Task A:
In the passage about engineered gut bacteria, which journal published the study?
Task B:
Using the passage about engineered gut bacteria, explain why the MIT group chose Bacteroides thetaiotaomicron for its work.

Passage:
--------------------

Scientists at the Massachusetts Institute of Technology (MIT) have engineered Bacteroides thetaiotaomicron - one of the most common bacteria in the human gut - with new functions.
The manipulated bacteria were re-introduced into the intestinal tract of a mouse.
The study, appearing in the journal Cell Systems, is a starting point for designing microbes that could eventually deliver drugs or detect long-term changes in the intestines that lead to inflammatory bowel disease or other illnesses.
The idea to bio-engineer bacteria for therapeutic purposes is not new, but not all bacteria are suited for the same tasks.
The MIT group, led by synthetic biologists Timothy K. Lu and Christopher Voigt, saw that Bacteroides had the potential to express genes on demand.
"The bacteria that live in us or on us impact human health in very significant ways and we have techniques to modulate the microbiome - taking antibiotics or changing our diet -- are relatively limited," said Timothy K. Lu.
"We're hoping that with these tools to precisely engineer the intimate interface between bacteria and humans we're going to be able to tackle some major health-related problems," he said.

--------------------

Data records:
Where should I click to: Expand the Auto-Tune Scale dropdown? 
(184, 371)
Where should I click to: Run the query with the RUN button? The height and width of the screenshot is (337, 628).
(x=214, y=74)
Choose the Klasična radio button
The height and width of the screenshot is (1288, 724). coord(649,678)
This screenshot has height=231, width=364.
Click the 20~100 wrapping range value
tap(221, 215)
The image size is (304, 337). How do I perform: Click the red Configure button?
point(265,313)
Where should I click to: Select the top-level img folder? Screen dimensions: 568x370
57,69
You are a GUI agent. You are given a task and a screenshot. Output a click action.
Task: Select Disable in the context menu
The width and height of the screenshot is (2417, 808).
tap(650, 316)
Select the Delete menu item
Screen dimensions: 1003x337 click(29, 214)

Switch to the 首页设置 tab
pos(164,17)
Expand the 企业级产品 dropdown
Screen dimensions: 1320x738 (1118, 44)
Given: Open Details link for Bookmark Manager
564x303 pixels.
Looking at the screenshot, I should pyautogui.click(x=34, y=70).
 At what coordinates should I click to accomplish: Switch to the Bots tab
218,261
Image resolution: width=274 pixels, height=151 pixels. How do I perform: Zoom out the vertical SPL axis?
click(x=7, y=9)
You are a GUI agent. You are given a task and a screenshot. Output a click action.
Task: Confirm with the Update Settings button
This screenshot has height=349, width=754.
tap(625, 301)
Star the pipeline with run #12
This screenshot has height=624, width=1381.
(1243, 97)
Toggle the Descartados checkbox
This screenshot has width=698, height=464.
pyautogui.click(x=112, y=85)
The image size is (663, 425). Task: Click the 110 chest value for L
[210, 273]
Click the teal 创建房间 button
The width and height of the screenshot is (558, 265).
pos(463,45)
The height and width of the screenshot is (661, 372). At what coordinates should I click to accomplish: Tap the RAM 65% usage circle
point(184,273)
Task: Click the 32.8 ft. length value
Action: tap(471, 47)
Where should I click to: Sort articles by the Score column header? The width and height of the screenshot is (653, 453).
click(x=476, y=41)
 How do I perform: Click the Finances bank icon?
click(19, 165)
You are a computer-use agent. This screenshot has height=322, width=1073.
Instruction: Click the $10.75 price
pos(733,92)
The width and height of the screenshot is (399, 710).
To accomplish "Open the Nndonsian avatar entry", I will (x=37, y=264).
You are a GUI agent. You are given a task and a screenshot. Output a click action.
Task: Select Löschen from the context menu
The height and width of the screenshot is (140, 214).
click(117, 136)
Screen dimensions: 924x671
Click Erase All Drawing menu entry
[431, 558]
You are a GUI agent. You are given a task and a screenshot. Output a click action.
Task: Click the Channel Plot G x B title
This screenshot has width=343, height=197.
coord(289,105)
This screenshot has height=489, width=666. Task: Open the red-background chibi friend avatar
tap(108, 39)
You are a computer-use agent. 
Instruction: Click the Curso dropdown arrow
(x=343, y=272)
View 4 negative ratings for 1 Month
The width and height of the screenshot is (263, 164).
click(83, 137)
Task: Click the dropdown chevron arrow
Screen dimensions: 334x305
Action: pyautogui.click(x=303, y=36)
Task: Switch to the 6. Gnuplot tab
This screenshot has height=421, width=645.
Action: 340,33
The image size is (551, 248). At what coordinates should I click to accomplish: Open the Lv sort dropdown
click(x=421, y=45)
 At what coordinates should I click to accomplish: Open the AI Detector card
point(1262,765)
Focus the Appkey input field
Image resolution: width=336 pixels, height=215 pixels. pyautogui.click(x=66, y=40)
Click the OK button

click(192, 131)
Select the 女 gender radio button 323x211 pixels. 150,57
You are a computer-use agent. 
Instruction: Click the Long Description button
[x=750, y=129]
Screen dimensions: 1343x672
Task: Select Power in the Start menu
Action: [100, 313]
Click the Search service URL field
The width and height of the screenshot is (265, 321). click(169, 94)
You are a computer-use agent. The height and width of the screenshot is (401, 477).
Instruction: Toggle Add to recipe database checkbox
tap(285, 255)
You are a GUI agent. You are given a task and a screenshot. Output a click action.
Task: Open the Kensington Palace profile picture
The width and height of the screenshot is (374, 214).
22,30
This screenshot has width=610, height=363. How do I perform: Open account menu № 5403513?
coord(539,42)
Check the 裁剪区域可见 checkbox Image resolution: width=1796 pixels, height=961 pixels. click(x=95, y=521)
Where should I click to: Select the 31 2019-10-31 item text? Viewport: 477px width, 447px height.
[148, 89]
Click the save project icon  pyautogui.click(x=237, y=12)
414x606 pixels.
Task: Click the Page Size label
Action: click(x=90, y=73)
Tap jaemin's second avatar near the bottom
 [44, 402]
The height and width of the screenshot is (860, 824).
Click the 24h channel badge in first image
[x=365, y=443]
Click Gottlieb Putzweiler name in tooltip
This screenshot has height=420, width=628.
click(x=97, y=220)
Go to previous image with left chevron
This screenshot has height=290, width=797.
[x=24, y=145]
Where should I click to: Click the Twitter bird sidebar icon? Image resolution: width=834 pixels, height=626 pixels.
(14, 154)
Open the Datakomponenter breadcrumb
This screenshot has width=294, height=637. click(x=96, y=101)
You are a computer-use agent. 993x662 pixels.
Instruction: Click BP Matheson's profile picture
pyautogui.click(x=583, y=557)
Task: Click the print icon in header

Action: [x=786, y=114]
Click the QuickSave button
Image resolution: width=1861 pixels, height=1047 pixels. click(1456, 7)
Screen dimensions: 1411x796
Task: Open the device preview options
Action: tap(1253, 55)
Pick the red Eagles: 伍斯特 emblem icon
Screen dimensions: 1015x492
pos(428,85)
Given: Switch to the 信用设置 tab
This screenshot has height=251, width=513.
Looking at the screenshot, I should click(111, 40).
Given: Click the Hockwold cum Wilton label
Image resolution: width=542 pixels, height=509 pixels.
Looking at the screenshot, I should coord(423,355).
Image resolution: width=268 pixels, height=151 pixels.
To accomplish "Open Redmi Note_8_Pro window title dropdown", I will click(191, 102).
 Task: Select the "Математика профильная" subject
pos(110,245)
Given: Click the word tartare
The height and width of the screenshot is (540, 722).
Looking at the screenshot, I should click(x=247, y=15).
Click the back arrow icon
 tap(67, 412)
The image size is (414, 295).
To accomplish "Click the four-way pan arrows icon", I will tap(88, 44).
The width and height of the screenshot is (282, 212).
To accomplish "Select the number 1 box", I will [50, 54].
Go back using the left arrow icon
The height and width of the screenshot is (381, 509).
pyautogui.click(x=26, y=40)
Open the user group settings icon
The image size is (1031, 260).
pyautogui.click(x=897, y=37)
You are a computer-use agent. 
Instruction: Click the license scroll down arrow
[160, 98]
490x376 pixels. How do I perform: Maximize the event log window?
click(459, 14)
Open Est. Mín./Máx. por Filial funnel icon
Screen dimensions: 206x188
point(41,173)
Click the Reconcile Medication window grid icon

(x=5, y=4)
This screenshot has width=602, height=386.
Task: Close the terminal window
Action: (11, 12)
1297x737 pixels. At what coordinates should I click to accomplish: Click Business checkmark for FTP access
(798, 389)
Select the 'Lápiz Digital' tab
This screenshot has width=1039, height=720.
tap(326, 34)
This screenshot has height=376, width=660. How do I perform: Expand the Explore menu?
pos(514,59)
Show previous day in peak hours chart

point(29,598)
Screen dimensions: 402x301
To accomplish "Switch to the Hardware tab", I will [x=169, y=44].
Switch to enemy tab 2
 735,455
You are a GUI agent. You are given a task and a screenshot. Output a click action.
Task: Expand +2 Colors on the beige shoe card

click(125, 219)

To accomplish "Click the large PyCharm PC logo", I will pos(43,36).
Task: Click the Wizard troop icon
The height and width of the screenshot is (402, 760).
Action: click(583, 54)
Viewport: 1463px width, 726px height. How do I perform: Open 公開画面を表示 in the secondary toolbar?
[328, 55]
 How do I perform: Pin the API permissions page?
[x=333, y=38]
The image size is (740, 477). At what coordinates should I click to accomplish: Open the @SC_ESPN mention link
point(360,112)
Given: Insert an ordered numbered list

--------------------

Task response A:
Cell Systems

Task response B:
Not all bacteria are suited for the same tasks. The group saw that Bacteroides had the potential to express genes on demand.